How to brief your website designer

Last Updated on November 19, 2020

The web design brief is an important document and your designer should provide you with one to complete before work begins. The brief will be your instructions to your web designer, and should set out your design preferences. This will give your web designer a guide to work from when they prepare your design concepts.

Your web designer will provide you with the design brief that will ask you a number of questions about the website development. You may also need to provide them with a site flowchart so they know how many pages you require and what the links to these pages should be called. If your site is large the designer will probably do the site flow chart for you.

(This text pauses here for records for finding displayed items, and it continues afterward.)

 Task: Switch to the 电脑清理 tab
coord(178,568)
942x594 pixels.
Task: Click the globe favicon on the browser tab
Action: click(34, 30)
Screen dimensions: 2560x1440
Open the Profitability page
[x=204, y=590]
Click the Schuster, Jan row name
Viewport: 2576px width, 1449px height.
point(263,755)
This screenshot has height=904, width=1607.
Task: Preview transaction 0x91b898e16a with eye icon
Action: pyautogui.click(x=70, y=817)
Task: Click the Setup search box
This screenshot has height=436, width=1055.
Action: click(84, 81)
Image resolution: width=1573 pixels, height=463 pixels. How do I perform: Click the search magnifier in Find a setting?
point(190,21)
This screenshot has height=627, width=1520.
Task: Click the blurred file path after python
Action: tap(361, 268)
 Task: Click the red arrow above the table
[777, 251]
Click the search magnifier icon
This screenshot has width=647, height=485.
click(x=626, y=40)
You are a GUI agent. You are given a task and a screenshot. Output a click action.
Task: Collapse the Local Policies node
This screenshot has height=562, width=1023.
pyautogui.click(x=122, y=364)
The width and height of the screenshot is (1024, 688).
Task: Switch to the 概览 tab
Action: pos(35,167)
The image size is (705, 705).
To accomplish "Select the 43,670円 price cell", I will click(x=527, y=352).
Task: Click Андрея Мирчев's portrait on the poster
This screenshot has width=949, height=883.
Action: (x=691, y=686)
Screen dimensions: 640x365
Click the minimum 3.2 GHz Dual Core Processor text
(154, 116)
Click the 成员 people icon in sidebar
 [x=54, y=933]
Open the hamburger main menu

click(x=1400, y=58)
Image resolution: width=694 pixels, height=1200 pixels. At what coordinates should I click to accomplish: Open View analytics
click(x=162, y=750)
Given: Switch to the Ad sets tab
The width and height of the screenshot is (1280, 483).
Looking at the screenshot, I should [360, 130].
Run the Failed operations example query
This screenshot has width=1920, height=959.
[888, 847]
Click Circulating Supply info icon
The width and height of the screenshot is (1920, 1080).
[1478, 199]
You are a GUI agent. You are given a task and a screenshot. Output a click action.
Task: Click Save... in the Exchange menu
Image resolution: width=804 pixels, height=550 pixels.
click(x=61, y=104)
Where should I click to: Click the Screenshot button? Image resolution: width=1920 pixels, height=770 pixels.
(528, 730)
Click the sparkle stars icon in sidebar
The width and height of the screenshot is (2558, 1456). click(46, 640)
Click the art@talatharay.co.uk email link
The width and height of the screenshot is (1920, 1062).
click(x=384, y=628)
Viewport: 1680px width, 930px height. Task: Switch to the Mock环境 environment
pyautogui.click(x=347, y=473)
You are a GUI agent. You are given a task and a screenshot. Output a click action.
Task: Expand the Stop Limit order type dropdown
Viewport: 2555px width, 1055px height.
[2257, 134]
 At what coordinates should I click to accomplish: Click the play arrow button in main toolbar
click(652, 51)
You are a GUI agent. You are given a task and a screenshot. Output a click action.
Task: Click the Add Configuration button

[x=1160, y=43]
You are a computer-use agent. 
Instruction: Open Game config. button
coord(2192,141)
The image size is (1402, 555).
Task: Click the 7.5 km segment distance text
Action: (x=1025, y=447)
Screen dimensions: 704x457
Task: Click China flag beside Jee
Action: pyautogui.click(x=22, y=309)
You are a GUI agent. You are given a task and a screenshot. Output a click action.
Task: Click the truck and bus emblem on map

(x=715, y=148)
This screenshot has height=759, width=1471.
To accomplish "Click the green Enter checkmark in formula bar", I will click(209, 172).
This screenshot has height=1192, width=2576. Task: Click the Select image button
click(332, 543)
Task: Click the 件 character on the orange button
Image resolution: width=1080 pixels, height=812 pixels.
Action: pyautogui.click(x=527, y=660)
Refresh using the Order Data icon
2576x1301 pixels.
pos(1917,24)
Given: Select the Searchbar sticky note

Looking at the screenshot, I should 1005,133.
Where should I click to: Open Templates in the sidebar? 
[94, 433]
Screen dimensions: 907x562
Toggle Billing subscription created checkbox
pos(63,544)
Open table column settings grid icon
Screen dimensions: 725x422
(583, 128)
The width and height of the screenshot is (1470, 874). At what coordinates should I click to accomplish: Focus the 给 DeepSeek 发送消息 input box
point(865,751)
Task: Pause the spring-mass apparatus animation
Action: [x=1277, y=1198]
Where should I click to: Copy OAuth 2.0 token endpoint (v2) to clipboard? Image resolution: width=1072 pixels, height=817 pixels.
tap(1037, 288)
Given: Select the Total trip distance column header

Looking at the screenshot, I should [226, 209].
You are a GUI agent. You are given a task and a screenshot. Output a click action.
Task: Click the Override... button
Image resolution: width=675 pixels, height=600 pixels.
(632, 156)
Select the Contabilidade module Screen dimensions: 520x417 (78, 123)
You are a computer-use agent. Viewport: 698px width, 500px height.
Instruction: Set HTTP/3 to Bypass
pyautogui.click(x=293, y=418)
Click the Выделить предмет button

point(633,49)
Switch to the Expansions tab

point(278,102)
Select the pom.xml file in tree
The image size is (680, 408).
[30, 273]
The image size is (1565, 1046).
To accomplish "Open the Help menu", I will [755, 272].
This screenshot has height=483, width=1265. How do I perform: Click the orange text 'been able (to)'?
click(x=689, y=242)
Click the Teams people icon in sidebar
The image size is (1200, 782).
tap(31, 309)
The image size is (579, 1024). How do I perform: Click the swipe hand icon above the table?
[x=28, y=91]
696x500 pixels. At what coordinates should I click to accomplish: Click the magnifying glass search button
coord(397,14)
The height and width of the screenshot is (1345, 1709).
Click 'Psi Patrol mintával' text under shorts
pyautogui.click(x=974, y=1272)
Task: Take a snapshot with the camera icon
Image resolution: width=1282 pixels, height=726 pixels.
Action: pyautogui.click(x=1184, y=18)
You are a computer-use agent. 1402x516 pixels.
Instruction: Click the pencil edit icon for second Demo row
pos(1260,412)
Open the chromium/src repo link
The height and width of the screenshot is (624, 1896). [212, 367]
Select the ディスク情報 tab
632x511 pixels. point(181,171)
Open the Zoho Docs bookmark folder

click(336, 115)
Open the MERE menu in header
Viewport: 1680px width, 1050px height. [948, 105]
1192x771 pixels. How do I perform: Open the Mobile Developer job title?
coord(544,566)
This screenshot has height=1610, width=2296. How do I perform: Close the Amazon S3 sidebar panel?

Design Brief Considerations:

The things that should be covered in a design brief include:

  • Website Purpose & Objective
  • The domain name to be used for the website address
  • The target audience
  • Design style i.e. conservative, colorful, natural, edgy, corporate
  • Color scheme i.e. red & black, green & blue or, you may be asked for CMYK colors or html Hex codes.
  • Font – you are limited to the number of fonts you can use on the Internet and your web designer will probably ask you to choose from Times New Roman, Arial, Verdana and Tahoma. If you have an unusual font that you want to use for headers then these will need to be created as images.

Color Codes

RBG, CMYK, PMS, & HEX Codes are all ways of specifying a color. Matching colors from a print document to an online document can be quite difficult.

RBG stands for Red, Blue and Green, and is the standard used for computer monitors. CMYK and PMS colors are for printing purposes, with CMYK standing for “Cyan, Magenta, Yellow and Black” and PMS stands for “Pantone Matching System” – see www.pantone.com.

Hex codes are used in html to specify a color and look like this #ffffff – which is the code for white.

If you use a color in printing and want it on your website ask your print company or graphic artist to give you an RGB equivalent, your web designer can then work out the Hex code from this.

What Font Type?

Sans serif fonts such as Arial and Verdana have been found to be more readable online than serif fonts like Times New Roman.

Hierarchical Page Flowchart

Your website flowchart should start with your homepage (index.html) at the top of your chart. The next level down will be for your primary or ‘top’ navigation structure, and it can then branch off from each top level with the sub-pages you want listed below. Preparing a chart in word or excel will be fine and even a hand drawn flowchart will suffice for most websites.